The actual read function:

uint16_t Adafruit_MAX31865::readRTD (void) {
  clearFault();
  enableBias(true);
  delay(10);
  uint8_t t = readRegister8(MAX31856_CONFIG_REG);
  t |= MAX31856_CONFIG_1SHOT;      
  writeRegister8(MAX31856_CONFIG_REG, t);
  delay(65);

  uint16_t rtd = readRegister16(MAX31856_RTDMSB_REG);

  // remove fault
  rtd >>= 1;

  return rtd;
}

bidoowee:
I have a project which is suffering from a slowdown or bottleneck in the code.

You need to post the complete program.

However, having said that, if it is a long program I am unlikely to study it - I'm lazy. Problems should be sorted out before a program gets big.

...R

That is why I didn't post the whole project - there is 38k of code that no one has the time to read. But the specific problem has been definitively identified: commenting out the call to the SPI sensor reading makes the problem go away. Further testing using millis() shows that the two library functions I posted a few minutes ago are taking nearly 80 ms to execute.

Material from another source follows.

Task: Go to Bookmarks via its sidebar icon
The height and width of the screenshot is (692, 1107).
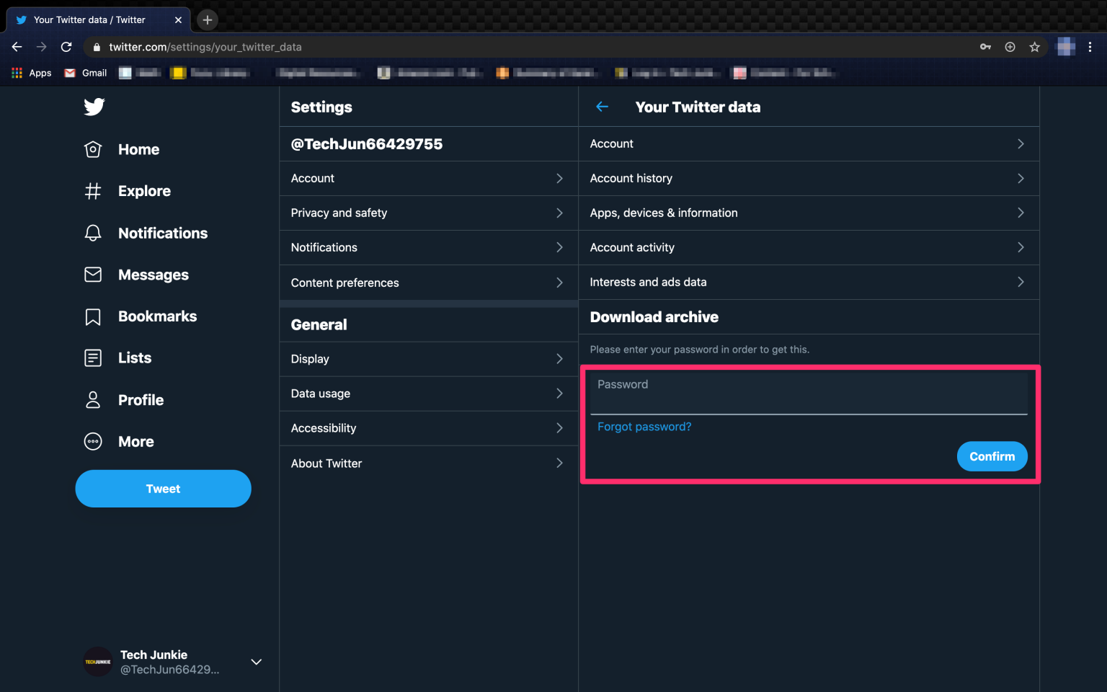Action: tap(93, 316)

That'll be the 75 ms of delays.

Rewrite as a simple state machine.

OMG - It didn't even occur to me that there would be actual delay() calls in the library.

However, I'm not sure exactly how to go about remedying the situation with a state machine. Could you elaborate a little?

Well, assuming (I haven't seen the device datasheet) that a measurement takes a certain amount of time in the hardware, you could split that call into clearFault / enableBias, then return, having started a software timer. (10ms)
Subsequent calls would simply return if the timer hadn't elapsed (with a status to indicate that, of course).
Then the read-modify-write of the register and another software timer for 65ms.
When that has lapsed, read the result and return.
I'd probably make the function return a bool, and pass the result back by reference.
A couple of static variables (state and timer) plus a switch/case driven by the state variable.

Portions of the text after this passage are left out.